YOUR GOAL » Please give the listing underneath again, exactly as shown.

EXERCISE INPUTS »
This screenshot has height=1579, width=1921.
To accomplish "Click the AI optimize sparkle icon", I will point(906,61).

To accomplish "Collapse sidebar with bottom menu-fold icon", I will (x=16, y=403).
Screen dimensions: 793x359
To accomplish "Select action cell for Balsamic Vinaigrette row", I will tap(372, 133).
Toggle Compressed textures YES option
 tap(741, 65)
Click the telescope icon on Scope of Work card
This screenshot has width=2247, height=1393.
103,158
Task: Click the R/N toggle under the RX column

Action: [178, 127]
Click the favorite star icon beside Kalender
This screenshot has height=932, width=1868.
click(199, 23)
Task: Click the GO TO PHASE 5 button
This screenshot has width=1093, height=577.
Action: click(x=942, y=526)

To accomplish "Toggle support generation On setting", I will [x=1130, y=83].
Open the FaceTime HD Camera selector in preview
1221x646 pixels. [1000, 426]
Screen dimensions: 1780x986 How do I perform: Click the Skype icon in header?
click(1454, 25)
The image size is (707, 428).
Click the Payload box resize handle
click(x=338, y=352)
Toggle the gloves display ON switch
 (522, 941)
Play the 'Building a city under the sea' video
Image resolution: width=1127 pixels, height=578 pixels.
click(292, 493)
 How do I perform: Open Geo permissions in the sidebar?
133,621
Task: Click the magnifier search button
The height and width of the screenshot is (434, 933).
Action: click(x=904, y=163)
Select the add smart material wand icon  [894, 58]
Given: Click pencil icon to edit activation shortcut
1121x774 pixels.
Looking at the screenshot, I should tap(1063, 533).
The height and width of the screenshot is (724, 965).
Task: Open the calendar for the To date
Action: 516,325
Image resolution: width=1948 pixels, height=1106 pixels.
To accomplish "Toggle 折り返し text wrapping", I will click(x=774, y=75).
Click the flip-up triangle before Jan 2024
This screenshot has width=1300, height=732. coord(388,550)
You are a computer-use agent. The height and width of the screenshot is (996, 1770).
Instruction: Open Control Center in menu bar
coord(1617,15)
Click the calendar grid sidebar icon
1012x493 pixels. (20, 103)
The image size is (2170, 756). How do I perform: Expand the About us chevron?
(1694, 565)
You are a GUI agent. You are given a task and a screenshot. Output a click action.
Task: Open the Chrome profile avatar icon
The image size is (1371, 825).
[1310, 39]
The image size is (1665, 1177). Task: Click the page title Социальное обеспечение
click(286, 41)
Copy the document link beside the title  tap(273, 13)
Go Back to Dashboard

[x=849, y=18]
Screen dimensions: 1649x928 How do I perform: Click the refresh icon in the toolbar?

RESPONSE TO THE TASK »
This screenshot has height=1579, width=1921.
To accomplish "Click the AI optimize sparkle icon", I will point(906,61).

To accomplish "Collapse sidebar with bottom menu-fold icon", I will (x=16, y=403).
Screen dimensions: 793x359
To accomplish "Select action cell for Balsamic Vinaigrette row", I will tap(372, 133).
Toggle Compressed textures YES option
 tap(741, 65)
Click the telescope icon on Scope of Work card
This screenshot has width=2247, height=1393.
103,158
Task: Click the R/N toggle under the RX column

Action: [178, 127]
Click the favorite star icon beside Kalender
This screenshot has height=932, width=1868.
click(199, 23)
Task: Click the GO TO PHASE 5 button
This screenshot has width=1093, height=577.
Action: click(x=942, y=526)

To accomplish "Toggle support generation On setting", I will [x=1130, y=83].
Open the FaceTime HD Camera selector in preview
1221x646 pixels. [1000, 426]
Screen dimensions: 1780x986 How do I perform: Click the Skype icon in header?
click(1454, 25)
The image size is (707, 428).
Click the Payload box resize handle
click(x=338, y=352)
Toggle the gloves display ON switch
 (522, 941)
Play the 'Building a city under the sea' video
Image resolution: width=1127 pixels, height=578 pixels.
click(292, 493)
 How do I perform: Open Geo permissions in the sidebar?
133,621
Task: Click the magnifier search button
The height and width of the screenshot is (434, 933).
Action: click(x=904, y=163)
Select the add smart material wand icon  [894, 58]
Given: Click pencil icon to edit activation shortcut
1121x774 pixels.
Looking at the screenshot, I should tap(1063, 533).
The height and width of the screenshot is (724, 965).
Task: Open the calendar for the To date
Action: 516,325
Image resolution: width=1948 pixels, height=1106 pixels.
To accomplish "Toggle 折り返し text wrapping", I will click(x=774, y=75).
Click the flip-up triangle before Jan 2024
This screenshot has width=1300, height=732. coord(388,550)
You are a computer-use agent. The height and width of the screenshot is (996, 1770).
Instruction: Open Control Center in menu bar
coord(1617,15)
Click the calendar grid sidebar icon
1012x493 pixels. (20, 103)
The image size is (2170, 756). How do I perform: Expand the About us chevron?
(1694, 565)
You are a GUI agent. You are given a task and a screenshot. Output a click action.
Task: Open the Chrome profile avatar icon
The image size is (1371, 825).
[1310, 39]
The image size is (1665, 1177). Task: Click the page title Социальное обеспечение
click(286, 41)
Copy the document link beside the title  tap(273, 13)
Go Back to Dashboard

[x=849, y=18]
Screen dimensions: 1649x928 How do I perform: Click the refresh icon in the toolbar?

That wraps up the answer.